Les conflits chez Exceldor et Olymel au cœur de la dernière année 

Eric Gourde
redaction@lavoixdusud.com

Les conflits chez Exceldor et Olymel au cœur de la dernière année 
Les membres ont pu assister à l'assemblée autant sur place qu'en mode virtuel (Photo : (Photo Beauce Média - Hubert Lapointe))

AGRICULTURE. Un peu plus de 180 délégués, à la fois réunis au Centre Caztel de Sainte-Marie et de manière virtuelle, ont participé à l’assemblée générale annuelle de la Fédération de l’UPA de la Chaudière-Appalaches.

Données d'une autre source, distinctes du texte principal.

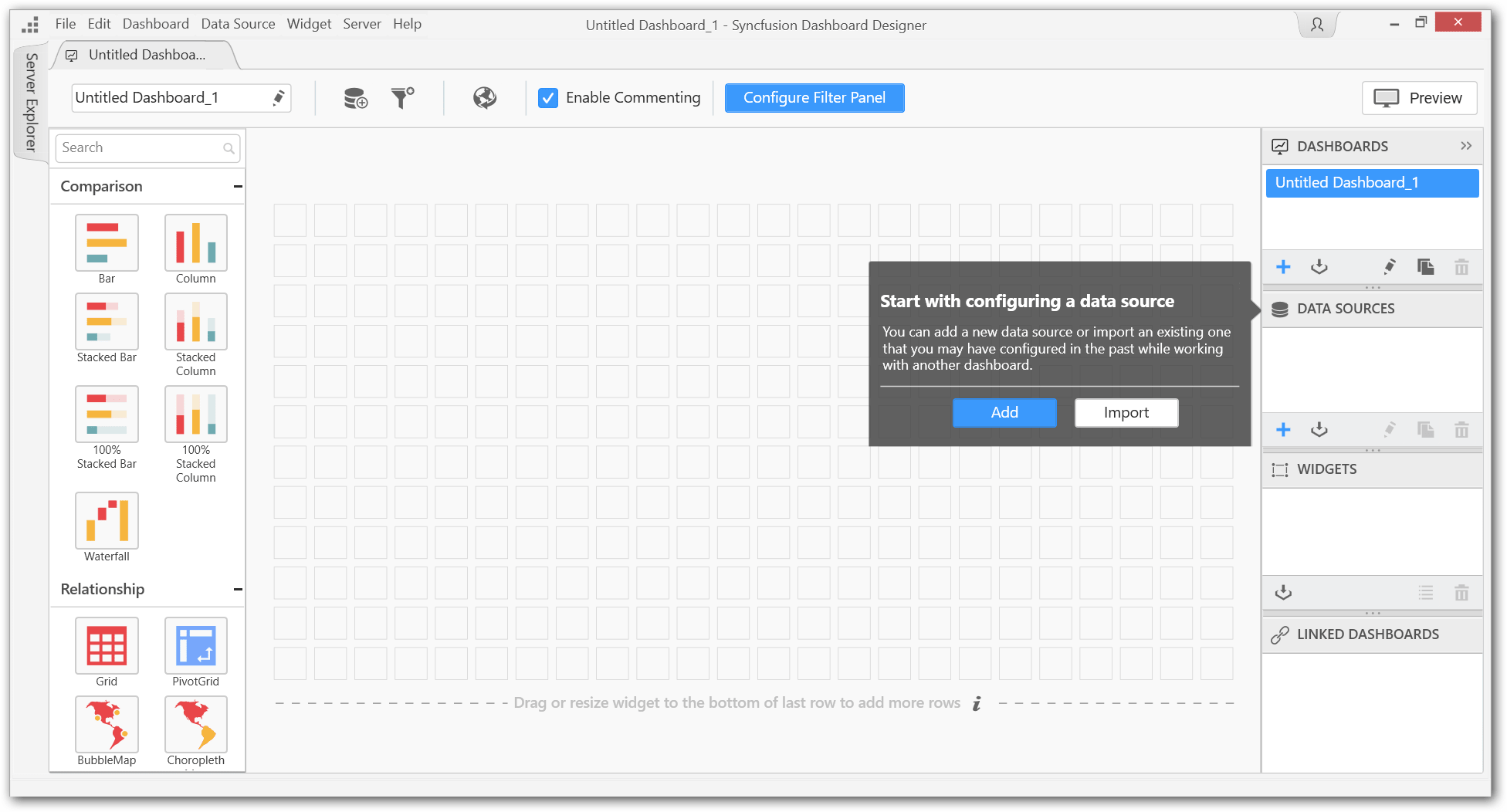Click the import icon in Widgets panel

(1283, 593)
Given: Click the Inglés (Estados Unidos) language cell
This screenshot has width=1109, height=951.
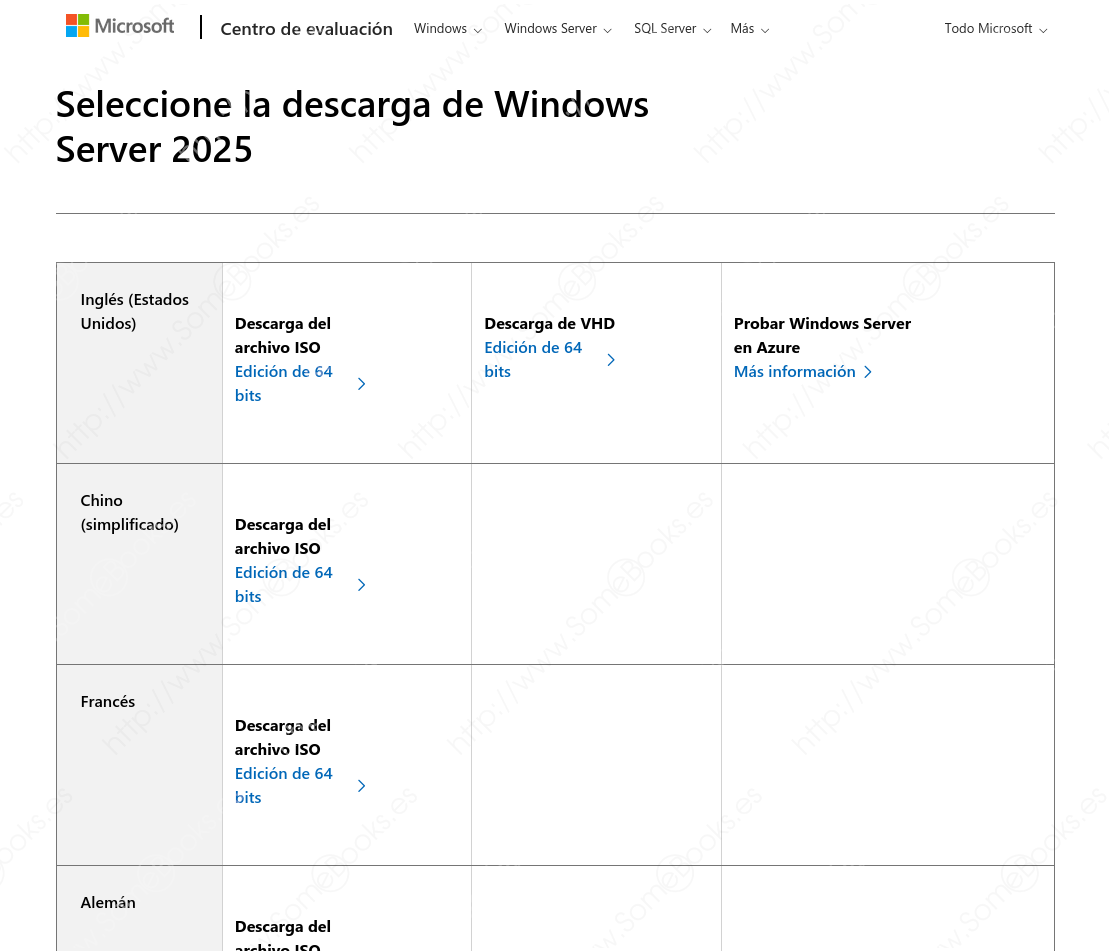Looking at the screenshot, I should tap(134, 311).
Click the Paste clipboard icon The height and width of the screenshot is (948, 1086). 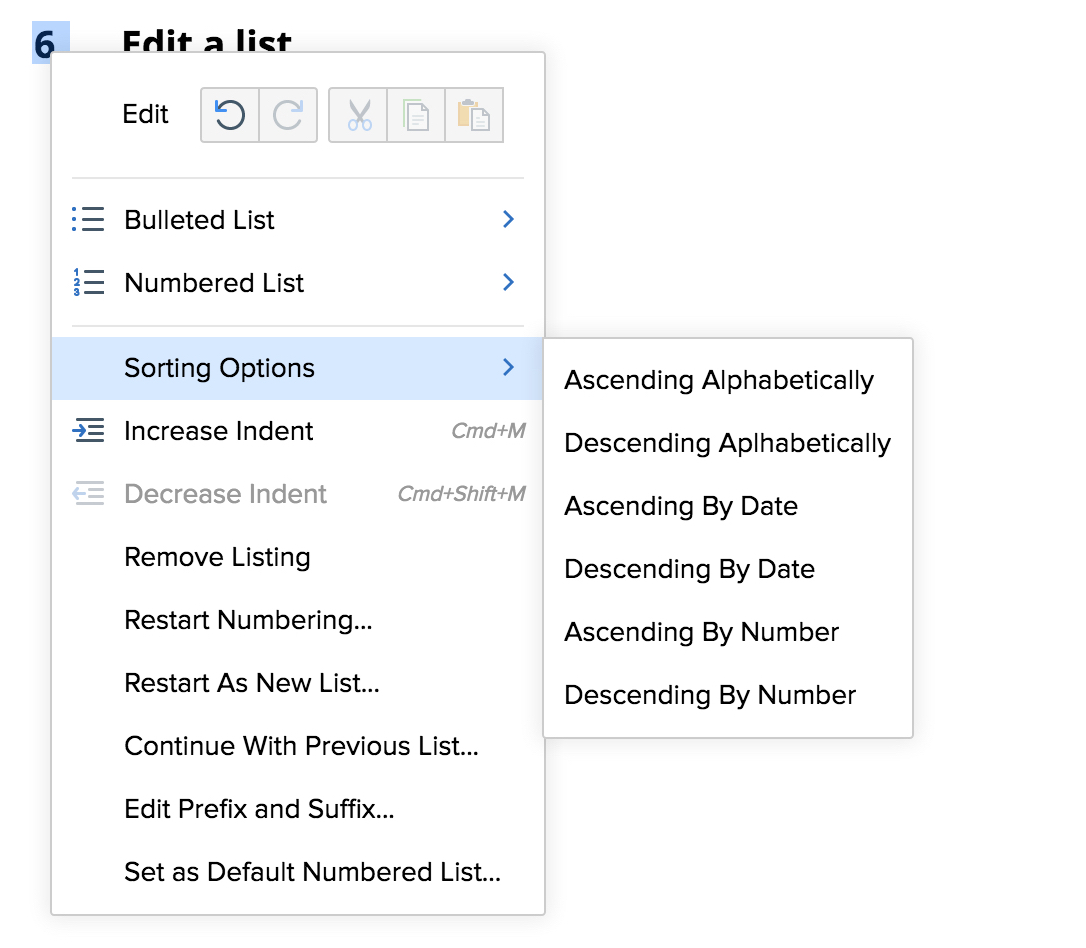(x=474, y=115)
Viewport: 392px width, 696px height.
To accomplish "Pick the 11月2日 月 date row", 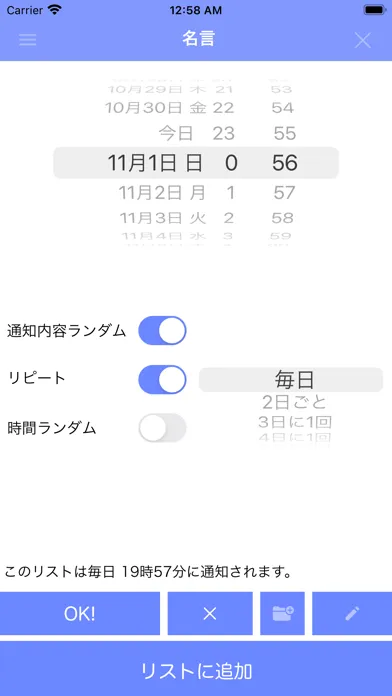I will point(162,193).
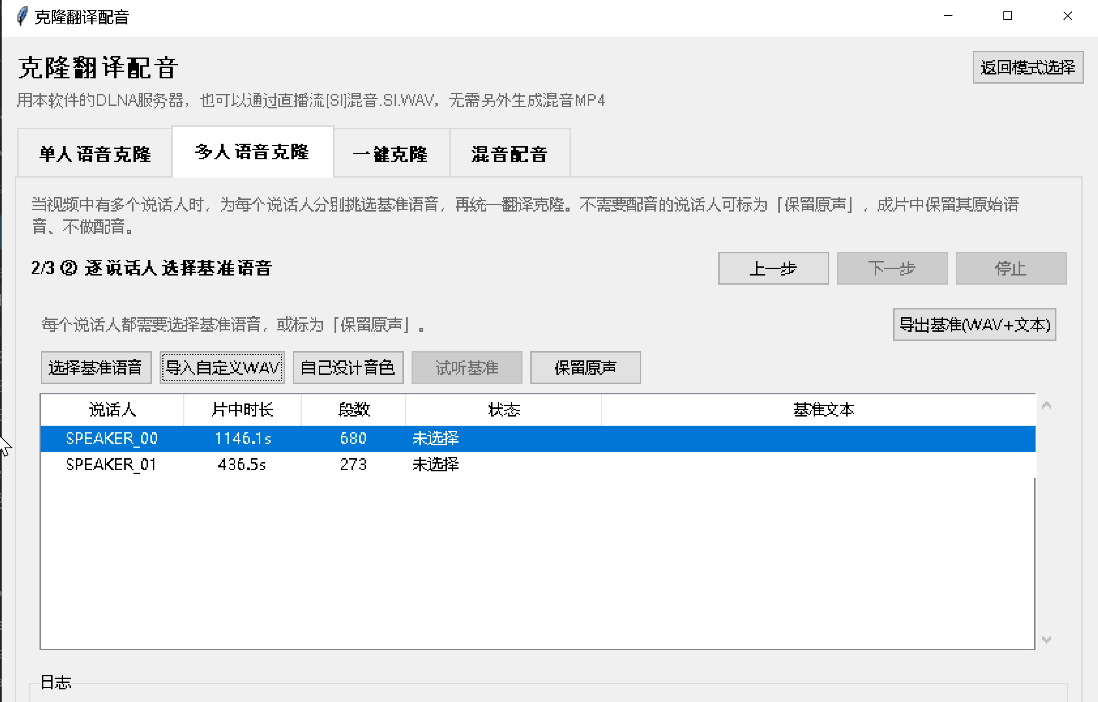Image resolution: width=1098 pixels, height=702 pixels.
Task: Click 导入自定义WAV button
Action: click(x=222, y=368)
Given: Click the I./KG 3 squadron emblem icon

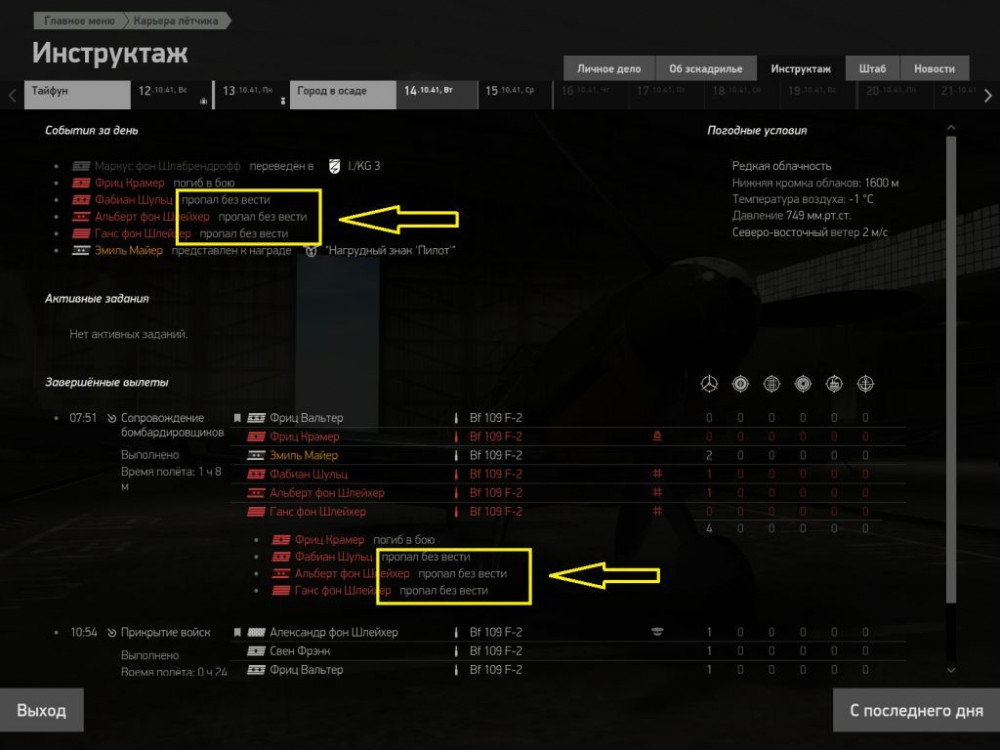Looking at the screenshot, I should [x=334, y=166].
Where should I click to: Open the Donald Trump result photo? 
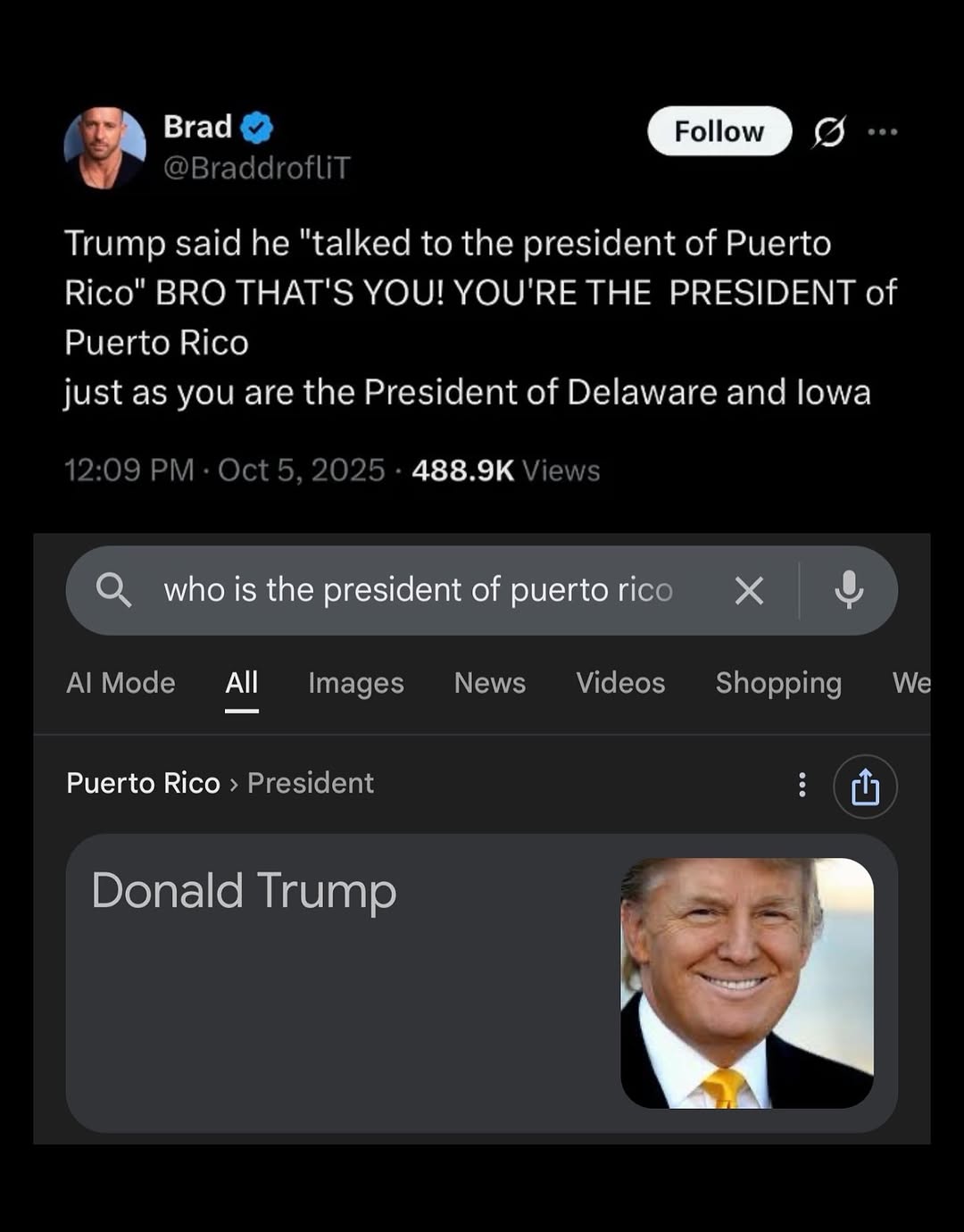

Le projet de réforme du financement de l’Union, la récupération des plastiques agricoles, l’impact des conflits de travail sur les filières agroalimentaires et la protection du territoire agricole ont particulièrement retenu l’attention des participants.

Le président de la section régionale, James Allen, a souligné que les événements récents démontrent que la fragilité des activités de transformation, face aux conflits de travail. La concentration des entreprises agroalimentaires, de transformation et de distribution, sont deux grands défis pour les filières et les producteurs qui en dépendent.

« Les producteurs de porcs et de poulets ont été éprouvés. Il y a toujours près de 160 000 porcs en attente d’être abattus, conséquence de la longueur du conflit chez Olymel. C’est pourquoi certains ont proposé un abattage minimum pour éviter à tout prix le gaspillage alimentaire que l’on a pu voir », résume-t-il.

Protection du territoire et récupération

Les participants à l’assemblée ont aussi adopté de nombreuses résolutions au cours de la rencontre, notamment sur la récupération des plastiques agricoles. « On attend de voir comment toute la récupération des plastiques va se développer. Il n’y a qu’un ou deux sites de récupération par MRC, ce qui est nettement insuffisant. Il faudrait au moins un site par localité. Il faudra accélérer le développement de cette initiative. »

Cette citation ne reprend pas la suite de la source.